More cooperation on the gas market
As a medium-term relief, the EU Commission wants to examine joint storage of strategic gas reserves. “Today gas storage facilities are not available everywhere in the EU and a more integrated European approach could potentially optimize costs and protect against price fluctuations,” said Simson. The Commission is also considering organizing joint gas purchases in order to improve the negotiating position of states. Spain, France, Greece, the Czech Republic and Romania called for this in a paper last week. However, it is still unclear what exactly such a program might look like. Voluntary joint purchases could become part of a legislative proposal for a reform of the energy and gas market in December, said Simson.
The background is that the gas reserves of the EU countries are unusually low after the harsh winter of last year. In addition, the EU is heavily dependent on gas imports from abroad: According to the Commission, around 90 percent of natural gas in the EU is imported. In this context, according to Simson, the Commission is also investigating possible manipulation and speculation on the gas market, including allegations against the Russian supplier Gazprom.
Possible reform of the European electricity market
The The Commission wants to take a closer look at the structure of the European electricity market. Simson said she had commissioned a study from the EU energy agency ACER, which should deliver the first results in mid-November. The results could also feed into the legislative proposal in December.
France had asked for the system for determining the European electricity price for wholesalers to be changed. On the EU market, the most expensive energy source used always determines the uniform electricity price. First of all, the demand is covered by cheap, renewable energy. If demand increases, expensive gas-fired power plants, for example, are also switched on – then prices climb high for everyone. France finds the system unfair, as the country produces a lot of cheap nuclear power, but still has to orientate itself to the, if in doubt, more expensive European prices. Simson, however, said that the current structure of the market has proven itself and encourages new investments in renewable energies.

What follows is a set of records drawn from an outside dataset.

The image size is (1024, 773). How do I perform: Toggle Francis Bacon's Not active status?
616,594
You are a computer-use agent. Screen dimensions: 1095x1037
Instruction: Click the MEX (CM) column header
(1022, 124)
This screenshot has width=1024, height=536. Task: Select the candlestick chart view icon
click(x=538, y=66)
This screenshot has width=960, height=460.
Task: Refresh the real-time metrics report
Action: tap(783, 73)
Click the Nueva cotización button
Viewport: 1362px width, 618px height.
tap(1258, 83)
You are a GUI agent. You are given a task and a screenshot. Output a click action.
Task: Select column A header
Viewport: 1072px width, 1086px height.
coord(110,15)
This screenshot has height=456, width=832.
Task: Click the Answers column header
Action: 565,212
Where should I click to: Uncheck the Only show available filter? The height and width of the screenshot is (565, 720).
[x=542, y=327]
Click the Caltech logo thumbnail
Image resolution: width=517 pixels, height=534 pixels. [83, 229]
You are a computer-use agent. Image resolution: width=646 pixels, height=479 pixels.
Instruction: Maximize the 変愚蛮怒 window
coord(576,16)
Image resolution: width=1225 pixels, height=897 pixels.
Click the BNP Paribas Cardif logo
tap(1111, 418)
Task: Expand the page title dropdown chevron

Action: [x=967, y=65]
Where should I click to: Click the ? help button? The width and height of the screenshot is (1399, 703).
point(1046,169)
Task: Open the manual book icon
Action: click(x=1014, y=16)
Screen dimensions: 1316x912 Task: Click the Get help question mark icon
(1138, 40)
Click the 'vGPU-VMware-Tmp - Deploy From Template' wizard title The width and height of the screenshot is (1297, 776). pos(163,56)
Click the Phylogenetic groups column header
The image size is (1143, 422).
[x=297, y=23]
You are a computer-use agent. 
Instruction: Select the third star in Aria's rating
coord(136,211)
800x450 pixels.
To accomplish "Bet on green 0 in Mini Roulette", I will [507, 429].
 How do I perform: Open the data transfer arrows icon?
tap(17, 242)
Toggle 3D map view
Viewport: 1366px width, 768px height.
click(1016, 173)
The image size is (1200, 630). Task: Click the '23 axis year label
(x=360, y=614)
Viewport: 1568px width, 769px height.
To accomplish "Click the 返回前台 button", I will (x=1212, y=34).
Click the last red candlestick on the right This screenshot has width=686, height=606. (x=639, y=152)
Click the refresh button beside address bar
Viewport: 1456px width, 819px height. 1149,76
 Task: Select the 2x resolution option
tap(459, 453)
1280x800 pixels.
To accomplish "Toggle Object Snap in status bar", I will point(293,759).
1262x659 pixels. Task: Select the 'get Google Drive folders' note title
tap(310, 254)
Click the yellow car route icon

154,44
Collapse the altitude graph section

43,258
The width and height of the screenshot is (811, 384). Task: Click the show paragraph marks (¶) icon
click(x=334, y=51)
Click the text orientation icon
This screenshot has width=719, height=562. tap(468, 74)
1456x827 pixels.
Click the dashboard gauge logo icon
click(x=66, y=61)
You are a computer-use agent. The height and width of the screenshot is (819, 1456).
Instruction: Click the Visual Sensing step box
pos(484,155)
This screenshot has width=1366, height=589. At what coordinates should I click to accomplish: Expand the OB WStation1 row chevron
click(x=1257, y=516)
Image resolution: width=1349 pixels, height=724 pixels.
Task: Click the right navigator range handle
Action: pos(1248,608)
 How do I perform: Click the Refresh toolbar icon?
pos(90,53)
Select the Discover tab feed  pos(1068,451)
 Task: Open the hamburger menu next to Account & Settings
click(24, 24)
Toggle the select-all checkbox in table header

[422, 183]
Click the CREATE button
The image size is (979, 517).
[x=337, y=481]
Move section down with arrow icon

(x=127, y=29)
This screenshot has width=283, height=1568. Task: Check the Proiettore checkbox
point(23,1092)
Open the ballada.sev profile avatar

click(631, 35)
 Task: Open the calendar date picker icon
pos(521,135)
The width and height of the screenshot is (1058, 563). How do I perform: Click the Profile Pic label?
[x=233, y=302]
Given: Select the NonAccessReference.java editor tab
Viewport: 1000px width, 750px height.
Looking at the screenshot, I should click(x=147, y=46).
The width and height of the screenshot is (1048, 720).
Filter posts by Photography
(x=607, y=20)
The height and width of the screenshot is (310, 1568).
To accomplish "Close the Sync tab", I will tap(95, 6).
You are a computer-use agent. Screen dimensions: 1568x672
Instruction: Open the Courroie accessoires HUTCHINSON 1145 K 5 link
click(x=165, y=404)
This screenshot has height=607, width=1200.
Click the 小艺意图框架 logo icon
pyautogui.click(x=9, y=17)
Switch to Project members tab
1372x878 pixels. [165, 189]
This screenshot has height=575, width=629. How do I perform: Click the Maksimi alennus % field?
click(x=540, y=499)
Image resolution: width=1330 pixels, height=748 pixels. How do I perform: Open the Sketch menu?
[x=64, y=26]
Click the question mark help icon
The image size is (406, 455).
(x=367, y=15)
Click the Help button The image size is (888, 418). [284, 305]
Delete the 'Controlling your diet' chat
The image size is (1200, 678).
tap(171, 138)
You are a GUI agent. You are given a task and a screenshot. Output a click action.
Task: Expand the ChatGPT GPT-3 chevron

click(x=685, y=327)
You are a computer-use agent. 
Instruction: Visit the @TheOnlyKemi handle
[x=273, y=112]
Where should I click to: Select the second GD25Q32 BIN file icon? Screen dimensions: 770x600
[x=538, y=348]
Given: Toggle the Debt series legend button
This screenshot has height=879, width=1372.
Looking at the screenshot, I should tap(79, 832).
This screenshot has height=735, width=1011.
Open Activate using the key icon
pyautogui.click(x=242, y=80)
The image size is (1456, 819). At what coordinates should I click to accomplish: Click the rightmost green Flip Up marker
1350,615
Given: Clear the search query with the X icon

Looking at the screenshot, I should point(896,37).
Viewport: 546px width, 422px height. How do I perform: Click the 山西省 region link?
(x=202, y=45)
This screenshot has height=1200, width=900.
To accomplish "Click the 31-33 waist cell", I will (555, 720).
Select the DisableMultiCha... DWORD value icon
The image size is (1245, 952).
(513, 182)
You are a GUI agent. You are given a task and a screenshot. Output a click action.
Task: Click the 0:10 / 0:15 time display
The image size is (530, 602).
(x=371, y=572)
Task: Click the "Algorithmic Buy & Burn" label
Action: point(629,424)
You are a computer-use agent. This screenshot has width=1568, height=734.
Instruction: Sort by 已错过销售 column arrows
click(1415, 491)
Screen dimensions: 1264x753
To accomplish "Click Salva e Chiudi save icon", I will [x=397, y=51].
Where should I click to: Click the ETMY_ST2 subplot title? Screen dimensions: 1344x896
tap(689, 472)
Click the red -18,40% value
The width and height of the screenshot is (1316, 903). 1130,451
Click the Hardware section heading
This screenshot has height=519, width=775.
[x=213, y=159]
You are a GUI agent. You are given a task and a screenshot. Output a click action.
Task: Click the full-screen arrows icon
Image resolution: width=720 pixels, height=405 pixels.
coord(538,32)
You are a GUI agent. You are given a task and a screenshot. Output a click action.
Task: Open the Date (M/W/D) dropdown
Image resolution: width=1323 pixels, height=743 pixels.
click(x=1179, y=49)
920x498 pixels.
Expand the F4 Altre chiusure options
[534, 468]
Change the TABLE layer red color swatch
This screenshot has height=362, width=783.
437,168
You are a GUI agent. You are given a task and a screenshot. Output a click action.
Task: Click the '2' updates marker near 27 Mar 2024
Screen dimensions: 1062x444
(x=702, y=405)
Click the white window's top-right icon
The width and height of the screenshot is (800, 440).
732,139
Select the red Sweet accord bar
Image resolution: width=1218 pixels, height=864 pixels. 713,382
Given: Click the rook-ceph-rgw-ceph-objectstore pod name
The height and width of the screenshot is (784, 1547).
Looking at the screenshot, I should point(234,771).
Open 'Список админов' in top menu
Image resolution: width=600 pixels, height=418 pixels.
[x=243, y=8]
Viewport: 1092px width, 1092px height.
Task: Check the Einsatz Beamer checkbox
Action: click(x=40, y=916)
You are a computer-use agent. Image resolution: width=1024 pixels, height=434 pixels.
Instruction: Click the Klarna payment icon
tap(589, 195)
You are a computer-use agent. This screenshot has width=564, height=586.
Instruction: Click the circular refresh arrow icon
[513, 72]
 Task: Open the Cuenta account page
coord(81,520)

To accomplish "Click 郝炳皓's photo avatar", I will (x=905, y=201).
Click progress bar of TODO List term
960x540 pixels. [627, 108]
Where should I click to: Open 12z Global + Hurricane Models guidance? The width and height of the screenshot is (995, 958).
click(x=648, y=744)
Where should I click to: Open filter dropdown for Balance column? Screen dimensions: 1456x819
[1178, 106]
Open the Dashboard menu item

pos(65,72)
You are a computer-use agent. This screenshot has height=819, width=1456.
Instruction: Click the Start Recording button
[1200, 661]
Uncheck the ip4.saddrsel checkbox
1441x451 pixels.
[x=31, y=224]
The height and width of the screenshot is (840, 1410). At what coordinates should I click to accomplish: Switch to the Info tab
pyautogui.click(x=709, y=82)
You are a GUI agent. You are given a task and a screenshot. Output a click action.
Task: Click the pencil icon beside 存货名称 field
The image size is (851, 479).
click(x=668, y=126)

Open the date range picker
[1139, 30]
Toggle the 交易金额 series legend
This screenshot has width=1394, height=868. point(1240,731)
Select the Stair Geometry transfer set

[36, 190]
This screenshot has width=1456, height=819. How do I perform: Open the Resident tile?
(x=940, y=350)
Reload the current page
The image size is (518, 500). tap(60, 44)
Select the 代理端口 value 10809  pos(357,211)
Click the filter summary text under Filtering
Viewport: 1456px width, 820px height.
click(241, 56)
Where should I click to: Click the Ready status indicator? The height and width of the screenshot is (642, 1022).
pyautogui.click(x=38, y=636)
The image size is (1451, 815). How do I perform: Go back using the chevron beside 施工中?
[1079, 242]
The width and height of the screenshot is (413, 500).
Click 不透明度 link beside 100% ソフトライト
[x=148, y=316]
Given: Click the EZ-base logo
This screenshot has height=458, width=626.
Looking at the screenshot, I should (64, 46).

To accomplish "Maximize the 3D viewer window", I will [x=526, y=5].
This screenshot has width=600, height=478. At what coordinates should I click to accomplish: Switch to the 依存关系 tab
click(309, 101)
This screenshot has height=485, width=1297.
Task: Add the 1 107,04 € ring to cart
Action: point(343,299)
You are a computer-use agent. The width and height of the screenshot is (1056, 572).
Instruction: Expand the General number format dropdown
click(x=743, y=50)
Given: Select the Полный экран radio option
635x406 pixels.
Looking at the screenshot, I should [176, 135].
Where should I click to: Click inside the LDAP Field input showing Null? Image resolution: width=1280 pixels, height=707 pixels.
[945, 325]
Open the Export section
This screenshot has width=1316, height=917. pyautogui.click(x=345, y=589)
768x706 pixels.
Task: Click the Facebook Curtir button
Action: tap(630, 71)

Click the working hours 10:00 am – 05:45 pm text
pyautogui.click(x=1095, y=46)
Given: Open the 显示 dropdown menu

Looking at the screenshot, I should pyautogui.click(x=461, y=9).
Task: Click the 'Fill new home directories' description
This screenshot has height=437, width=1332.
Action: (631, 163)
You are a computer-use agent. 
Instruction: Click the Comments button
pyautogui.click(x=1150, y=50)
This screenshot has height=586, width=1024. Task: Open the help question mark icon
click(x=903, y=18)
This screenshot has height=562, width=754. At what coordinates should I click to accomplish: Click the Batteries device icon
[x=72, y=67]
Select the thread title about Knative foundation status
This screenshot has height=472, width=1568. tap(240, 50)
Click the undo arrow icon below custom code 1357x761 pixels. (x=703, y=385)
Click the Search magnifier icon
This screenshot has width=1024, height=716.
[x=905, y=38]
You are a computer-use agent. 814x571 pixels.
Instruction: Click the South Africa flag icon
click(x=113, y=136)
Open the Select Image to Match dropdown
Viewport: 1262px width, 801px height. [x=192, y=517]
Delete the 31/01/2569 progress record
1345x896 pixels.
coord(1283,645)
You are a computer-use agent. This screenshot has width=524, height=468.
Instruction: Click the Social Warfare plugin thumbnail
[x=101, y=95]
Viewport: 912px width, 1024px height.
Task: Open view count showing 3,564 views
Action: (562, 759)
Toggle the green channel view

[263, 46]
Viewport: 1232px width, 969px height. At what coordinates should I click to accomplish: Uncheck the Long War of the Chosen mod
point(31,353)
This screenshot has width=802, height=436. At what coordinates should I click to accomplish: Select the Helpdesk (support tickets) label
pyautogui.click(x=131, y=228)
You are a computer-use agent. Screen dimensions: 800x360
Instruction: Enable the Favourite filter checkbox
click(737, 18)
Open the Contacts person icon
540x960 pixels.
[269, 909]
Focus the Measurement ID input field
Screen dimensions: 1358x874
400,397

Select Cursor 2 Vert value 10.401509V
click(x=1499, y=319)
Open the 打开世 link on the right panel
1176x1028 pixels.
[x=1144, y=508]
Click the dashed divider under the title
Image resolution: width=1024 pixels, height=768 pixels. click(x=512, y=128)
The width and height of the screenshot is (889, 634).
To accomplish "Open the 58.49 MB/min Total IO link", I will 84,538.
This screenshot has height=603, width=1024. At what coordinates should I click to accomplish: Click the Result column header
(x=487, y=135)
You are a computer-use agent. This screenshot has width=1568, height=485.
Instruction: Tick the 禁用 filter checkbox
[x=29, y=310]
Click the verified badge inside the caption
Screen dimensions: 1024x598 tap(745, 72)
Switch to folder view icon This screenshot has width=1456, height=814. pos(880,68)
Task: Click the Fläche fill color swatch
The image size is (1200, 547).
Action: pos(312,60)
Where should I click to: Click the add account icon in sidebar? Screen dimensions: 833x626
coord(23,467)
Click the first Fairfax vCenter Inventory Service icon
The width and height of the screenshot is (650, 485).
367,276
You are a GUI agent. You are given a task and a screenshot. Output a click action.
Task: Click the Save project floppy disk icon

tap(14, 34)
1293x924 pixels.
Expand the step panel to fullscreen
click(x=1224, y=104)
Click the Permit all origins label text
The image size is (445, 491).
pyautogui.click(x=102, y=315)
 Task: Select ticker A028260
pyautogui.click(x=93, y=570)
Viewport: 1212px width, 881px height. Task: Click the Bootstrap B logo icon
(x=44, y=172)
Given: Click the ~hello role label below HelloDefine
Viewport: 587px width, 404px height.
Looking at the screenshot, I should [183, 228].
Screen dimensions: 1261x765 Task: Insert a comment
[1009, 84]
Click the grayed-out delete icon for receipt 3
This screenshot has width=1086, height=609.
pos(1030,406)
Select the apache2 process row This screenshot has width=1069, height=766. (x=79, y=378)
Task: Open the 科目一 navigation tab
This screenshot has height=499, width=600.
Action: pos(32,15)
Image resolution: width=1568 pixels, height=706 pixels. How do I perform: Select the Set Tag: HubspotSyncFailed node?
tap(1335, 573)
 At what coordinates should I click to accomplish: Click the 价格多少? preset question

Faster implementation of the energy transition
The Commission urges Member States to implement the energy transition accelerate to reduce dependence on fossil fuels in the energy market. “Ultimately, the solution is the same, whether in terms of prices, securing energy supplies or the climate: promoting local, affordable, renewable energies,” said Simson. Some countries, such as Poland, blamed the EU’s environmental measures for the price increase, especially the rising price of carbon dioxide (CO2) in emissions trading. Spain had also warned against speculation on the emissions market. In the EU emissions trading system, for example, electricity providers have to purchase certificates for the emission of greenhouse gases such as CO2, which are traded on the market.
Simson emphasized that the CO2 price has only a small influence on the electricity price. The high gas price has a nine times higher effect on the price of electricity. The Commission will, however, investigate any anti-competitive behavior in the CO2 market, said Simson.